Byron council policy puts Bluesfest under threat: organisers
Earth, Wind and Fire perform at the Bluesfest festival.
The future of Bluesfest is under threat because of the Byron Shire Council's policy of restricting the number of music festivals, the organisers say.
The festival's director, Peter Noble, said the iconic music festival, whose headline acts this year include Cold Chisel, John Butler Trio and Earth Wind & Fire, could be forced out of Byron Bay because of the policy.
The festival is held annually at Tyagarah Tea Tree Farm, 11 kilometres north of Byron Bay, at Easter. It has has approval to operate until 2020.
Only two major outdoor music events are permitted in the Byron Shire each year, and the council is seeking to make this policy even more restrictive.
The slots are currently taken up by Bluesfest and Splendour in the Grass.
Last week, the NSW Planning Assessment Commission, a state government body, overrode council policy and gave the green light to the organisers of Splendour in the Grass to hold three events over a maximum of 10 days each year at its Yelgun Festival site at North Byron Parklands.
Mr Noble said Bluesfest had invested $4 million in developing its festival site, but, given the current uncertainty, might have trouble obtaining loans for further investment.
A lawyer for the music festival, Brad Heydon, said any change to the council's planning rules would impact on the viability of the festival in the shire if it could not obtain approval beyond 2020.
Mr Heydon said Byron Shire's restrictions on major music events, particularly limiting the number of people attending and the number of events each year, went beyond the powers granted under the Environmental Planning and Assessment Act.

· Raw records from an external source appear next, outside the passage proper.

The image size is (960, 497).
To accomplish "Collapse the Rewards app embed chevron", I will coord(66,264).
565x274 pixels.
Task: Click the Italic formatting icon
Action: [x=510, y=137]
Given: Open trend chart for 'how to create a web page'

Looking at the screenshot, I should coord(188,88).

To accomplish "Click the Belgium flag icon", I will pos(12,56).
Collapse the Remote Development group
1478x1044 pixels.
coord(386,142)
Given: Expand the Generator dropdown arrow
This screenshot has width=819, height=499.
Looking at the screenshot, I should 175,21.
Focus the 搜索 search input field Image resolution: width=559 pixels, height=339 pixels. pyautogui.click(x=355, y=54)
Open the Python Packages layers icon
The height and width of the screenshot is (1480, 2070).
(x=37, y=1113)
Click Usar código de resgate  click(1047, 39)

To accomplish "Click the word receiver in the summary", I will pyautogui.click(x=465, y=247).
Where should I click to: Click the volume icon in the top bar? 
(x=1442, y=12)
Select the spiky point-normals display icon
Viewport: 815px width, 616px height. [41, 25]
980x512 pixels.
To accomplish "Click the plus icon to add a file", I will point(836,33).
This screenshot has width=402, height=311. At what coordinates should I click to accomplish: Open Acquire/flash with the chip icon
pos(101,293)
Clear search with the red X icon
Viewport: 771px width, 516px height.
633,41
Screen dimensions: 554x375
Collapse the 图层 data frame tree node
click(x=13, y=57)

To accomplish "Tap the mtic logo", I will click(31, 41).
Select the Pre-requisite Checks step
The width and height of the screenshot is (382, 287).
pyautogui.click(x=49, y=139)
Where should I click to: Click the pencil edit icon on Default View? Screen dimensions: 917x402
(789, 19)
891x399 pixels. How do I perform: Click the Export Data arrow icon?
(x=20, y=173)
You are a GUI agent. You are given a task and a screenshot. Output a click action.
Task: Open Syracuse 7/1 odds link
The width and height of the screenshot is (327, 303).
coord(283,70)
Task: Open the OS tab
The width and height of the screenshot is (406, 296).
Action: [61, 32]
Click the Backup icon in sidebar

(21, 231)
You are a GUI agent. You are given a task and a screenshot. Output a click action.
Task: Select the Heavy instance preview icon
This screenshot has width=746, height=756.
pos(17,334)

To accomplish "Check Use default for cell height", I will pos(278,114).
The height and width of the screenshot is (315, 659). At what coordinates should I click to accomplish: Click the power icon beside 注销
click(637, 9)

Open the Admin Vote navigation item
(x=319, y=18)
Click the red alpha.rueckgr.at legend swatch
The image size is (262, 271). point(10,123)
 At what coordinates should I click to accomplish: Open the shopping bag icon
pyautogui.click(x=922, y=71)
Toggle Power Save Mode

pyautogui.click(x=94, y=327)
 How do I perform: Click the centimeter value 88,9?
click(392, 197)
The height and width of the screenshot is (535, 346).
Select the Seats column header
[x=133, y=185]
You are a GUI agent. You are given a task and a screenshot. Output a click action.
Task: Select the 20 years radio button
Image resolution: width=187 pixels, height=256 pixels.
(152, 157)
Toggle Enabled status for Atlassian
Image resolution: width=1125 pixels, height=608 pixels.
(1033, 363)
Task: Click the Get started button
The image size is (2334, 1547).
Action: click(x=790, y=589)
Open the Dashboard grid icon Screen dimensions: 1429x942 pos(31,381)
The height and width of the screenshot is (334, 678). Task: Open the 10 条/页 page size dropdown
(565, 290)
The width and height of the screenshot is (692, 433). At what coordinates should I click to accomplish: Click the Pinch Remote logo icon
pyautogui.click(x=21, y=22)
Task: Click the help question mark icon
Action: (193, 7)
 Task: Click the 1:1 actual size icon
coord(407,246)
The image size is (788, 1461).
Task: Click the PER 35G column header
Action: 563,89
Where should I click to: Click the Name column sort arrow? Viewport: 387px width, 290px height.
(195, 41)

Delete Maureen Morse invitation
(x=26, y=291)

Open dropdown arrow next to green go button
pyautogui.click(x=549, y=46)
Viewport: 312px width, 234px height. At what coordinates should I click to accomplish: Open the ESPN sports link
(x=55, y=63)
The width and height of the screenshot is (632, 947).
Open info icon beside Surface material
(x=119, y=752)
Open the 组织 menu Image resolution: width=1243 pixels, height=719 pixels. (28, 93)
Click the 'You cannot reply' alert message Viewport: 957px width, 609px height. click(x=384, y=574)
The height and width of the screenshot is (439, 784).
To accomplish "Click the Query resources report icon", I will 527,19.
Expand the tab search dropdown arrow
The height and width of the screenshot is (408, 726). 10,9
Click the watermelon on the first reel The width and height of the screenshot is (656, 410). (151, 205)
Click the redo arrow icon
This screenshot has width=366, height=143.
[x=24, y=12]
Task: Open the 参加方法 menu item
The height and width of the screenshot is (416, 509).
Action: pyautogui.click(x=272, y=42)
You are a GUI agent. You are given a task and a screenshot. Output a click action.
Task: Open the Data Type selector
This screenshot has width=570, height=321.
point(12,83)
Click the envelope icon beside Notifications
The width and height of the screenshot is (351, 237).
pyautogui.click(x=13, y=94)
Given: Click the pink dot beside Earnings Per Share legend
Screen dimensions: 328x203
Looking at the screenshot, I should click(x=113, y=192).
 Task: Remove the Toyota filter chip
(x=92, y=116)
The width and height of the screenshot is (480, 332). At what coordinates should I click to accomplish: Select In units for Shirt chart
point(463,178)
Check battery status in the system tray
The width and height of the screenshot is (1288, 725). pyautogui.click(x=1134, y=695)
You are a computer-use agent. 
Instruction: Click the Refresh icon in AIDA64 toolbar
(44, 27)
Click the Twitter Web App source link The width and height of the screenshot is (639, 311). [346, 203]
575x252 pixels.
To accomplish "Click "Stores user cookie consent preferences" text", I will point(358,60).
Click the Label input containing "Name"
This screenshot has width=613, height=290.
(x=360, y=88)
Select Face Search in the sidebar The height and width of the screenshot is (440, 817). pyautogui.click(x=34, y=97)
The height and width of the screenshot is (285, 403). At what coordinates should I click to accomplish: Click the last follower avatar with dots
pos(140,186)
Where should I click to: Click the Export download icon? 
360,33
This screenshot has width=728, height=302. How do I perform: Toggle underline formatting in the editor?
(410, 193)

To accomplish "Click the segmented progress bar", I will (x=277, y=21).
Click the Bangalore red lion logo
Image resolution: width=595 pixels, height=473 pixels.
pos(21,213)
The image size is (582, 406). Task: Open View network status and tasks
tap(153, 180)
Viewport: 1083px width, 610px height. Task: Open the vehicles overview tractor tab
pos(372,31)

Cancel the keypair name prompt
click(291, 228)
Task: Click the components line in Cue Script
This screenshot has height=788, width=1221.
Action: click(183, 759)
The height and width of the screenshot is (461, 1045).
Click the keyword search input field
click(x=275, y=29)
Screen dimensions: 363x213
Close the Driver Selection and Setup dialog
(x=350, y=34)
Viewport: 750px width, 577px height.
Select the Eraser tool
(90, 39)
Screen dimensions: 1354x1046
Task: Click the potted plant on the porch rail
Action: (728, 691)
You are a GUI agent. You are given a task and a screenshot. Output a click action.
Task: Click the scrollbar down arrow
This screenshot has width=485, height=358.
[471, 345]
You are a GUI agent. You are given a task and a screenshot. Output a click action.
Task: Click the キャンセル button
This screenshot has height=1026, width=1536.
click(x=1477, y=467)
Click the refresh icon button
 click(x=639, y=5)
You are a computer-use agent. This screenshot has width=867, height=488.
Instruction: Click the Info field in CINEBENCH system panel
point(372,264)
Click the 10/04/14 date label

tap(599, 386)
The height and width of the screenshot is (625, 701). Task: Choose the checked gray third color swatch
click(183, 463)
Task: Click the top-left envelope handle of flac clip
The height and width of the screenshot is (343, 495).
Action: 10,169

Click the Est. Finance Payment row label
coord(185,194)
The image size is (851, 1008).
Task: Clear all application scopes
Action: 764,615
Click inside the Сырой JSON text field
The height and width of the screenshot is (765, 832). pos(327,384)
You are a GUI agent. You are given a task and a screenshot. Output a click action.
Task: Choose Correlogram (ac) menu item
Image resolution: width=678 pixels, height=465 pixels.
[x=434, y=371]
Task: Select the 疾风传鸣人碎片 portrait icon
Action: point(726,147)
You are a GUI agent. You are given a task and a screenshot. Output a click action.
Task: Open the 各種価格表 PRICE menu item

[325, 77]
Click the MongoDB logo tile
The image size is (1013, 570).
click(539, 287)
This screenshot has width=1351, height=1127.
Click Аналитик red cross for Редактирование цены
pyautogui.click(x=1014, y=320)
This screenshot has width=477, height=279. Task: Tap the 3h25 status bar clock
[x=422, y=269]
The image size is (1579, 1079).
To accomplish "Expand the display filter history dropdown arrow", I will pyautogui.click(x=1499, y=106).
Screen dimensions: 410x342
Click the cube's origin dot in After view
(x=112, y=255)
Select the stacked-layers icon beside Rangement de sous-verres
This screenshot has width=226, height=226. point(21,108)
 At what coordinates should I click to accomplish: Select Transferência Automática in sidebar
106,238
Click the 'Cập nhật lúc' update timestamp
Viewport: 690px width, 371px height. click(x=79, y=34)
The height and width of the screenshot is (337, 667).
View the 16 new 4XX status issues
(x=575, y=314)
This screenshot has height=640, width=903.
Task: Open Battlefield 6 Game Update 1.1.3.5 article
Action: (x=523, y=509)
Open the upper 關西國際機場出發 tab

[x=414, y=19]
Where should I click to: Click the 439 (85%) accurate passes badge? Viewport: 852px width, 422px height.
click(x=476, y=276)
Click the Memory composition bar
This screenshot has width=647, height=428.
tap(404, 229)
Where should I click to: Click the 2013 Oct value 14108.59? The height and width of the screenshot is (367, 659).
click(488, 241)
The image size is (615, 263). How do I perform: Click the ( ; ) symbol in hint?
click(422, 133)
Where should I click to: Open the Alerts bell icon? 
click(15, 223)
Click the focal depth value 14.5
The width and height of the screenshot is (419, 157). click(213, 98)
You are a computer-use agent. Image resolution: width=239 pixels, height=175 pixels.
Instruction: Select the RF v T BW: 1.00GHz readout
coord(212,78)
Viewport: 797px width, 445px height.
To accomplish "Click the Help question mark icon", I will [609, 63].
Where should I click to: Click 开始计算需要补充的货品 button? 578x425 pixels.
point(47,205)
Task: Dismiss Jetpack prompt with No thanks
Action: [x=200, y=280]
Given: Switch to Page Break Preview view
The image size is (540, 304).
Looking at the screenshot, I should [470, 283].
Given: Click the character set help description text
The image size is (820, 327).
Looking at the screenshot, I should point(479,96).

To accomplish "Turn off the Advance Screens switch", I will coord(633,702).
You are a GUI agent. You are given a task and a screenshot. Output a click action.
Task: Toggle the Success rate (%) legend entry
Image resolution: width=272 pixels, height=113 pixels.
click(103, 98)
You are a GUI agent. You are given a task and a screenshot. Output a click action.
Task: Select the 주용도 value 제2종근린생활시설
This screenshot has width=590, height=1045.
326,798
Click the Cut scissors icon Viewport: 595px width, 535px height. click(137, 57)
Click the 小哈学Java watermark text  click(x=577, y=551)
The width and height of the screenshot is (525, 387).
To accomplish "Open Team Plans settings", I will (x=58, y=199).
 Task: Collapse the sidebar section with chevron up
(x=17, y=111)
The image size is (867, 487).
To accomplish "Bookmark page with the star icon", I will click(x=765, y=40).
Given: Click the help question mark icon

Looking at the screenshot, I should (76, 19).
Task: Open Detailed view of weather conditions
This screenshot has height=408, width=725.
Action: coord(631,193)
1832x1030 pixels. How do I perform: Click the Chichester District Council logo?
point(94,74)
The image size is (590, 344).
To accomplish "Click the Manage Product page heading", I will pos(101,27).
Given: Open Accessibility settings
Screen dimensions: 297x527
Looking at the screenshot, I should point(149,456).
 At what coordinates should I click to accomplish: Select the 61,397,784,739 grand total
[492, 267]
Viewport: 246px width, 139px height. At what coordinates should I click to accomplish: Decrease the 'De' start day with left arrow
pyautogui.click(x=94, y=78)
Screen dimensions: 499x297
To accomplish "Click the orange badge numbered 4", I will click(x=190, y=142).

A petition against the council begun by Mr Noble last week has more than 7000 signatures, including those of musicians Ben Harper, John Butler and Michael Franti.
Mr Noble said the policy singled out live music even though other major events attracting large crowds were held in the Byron Shire, such as the Byron Bay Writers' Festival and a food and wine festival in Bangalow.
Large sporting events were not prohibited by the policy either.
The mayor of Byron Shire and Greens NSW MLC, Jan Barham, said Byron Bay did not need any more big music festivals.
"Having one Splendour and one Bluesfest is enough," she said.
She said the council wanted to encourage a diverse range of cultural events that catered for families and older people, not just to the young.
Mr Noble's campaign against Byron Shire has received support from the Sydney Opera House's head of indigenous programming, Rhoda Roberts, who said her efforts to stage an indigenous festival at Byron Bay had been stymied by the council's restrictive policy.
Cr Barham said the council would support a local indigenous festival, but not another large outdoor music event that merely included a few Aboriginal acts.